To transparently connect to Fibre Channel SANs, administrators create virtual HBAs on each server by loading a storage driver on InfiniBand-attached servers. Although the server may not have a Fibre Channel HBA, it appears directly attached to the Fibre Channel network using the InfiniBand-to-Fibre Channel gateway module.
Administrators run SRP for storage communications within the fabric. SRP is also translated to Fibre Channel Protocol (FCP) across the Fibre Channel gateway to allow SRP initiators (hosts) to talk to FCP targets (storage devices).
The combination of the SRP driver and the Fibre Channel gateway allow InfiniBand-attached hosts to appear direct-attached on the InfiniBand fabric as NL-port attached devices using the 2-port Fibre Channel gateway, or devices attached to a virtual arbitrated loop. Using the 4-port Fibre Channel gateway, the gateway ports appear as E-Ports.
Every server can potentially share every Fibre Channel port attached to the InfiniBand fabric. The combination of the SRP driver and Fibre Channel gateway create a talk-through model, creating a unique World-Wide Node Name (WWNN) for each host, and unique World-Wide Port Names for every Fibre Channel port the initiator is discovered through.
To reduce much of this complexity, administrators can use Cisco VFrame Server Fabric Virtualization Software to manage server access to pools of Fibre Channel ports. This adds the option of creating Fibre Channel port pools. When a virtual server group is assigned to a port pool, all of the mappings are managed transparently to the user.
Fibre Channel sessions are then load-balanced across these ports, allowing a server or group of servers to communicate to multiple storage targets across multiple ports, effectively increasing available aggregate bandwidth and breaking the 1:1 binding that typically exists between a server and its dedicated SAN port. To add more bandwidth, an additional hot-plug expansion module can be added to the multifabric server switch, and Fibre Channel sessions can be dynamically load-balanced to include the new gateway.
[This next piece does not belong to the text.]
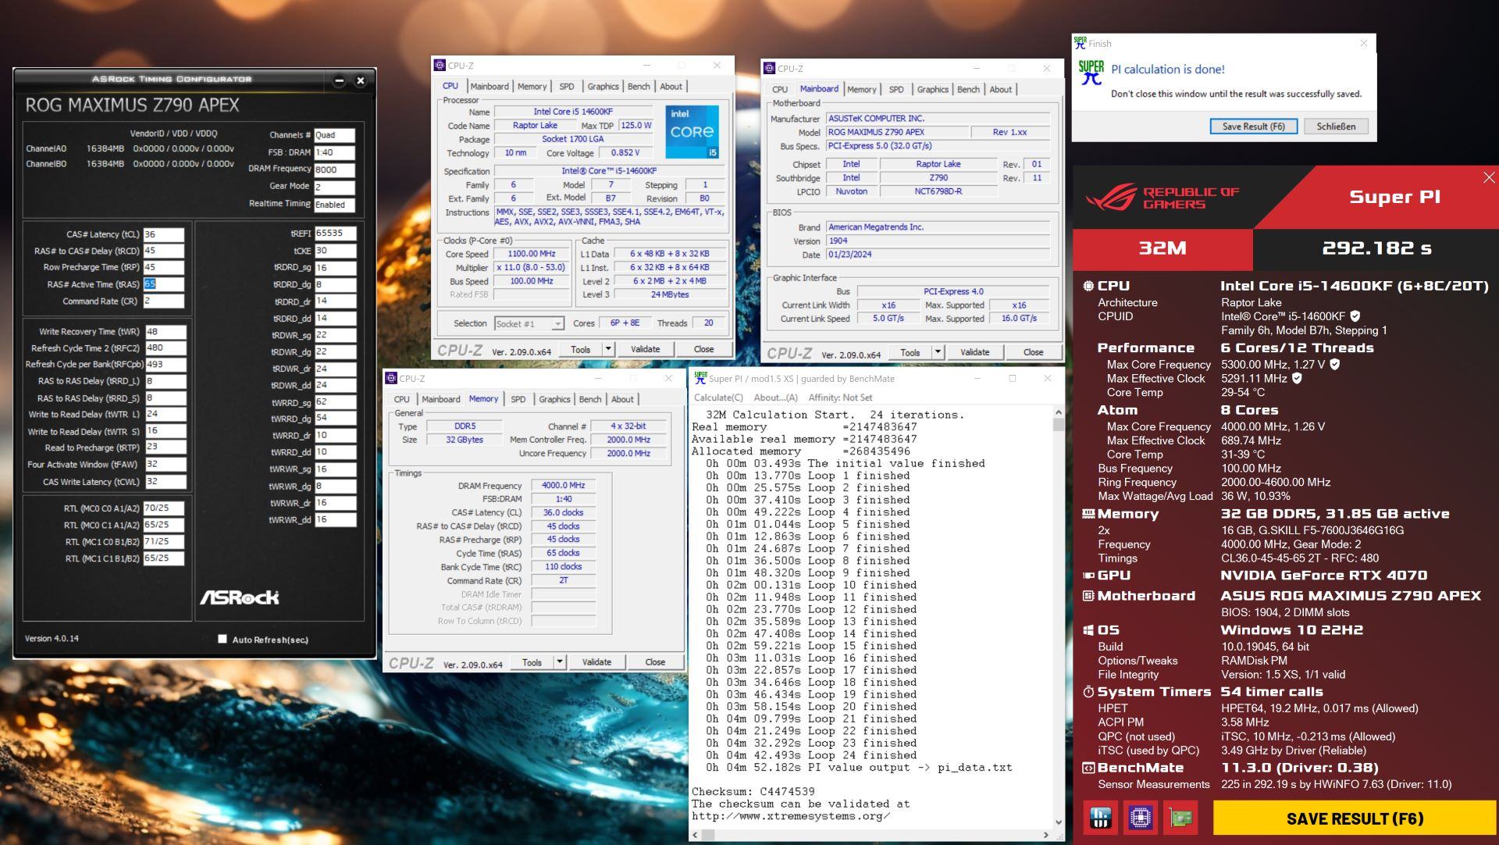The image size is (1499, 845).
Task: Close the BenchMate Super PI result panel
Action: (1489, 178)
By simplifying the server I/O architecture to a single high-speed pipe, the unified fabric enables the data center administrator to simplify the server itself, reducing costs associated with underutilized ports and management costs associated with those ports. This also simplifies the server itself, allowing administrators to size hardware based on the CPU and memory, not the number of expansion slots. In turn, this further enables the trend toward server commoditization and in combination with Cisco's VFrame technology, the foundation for true utility computing in the data center.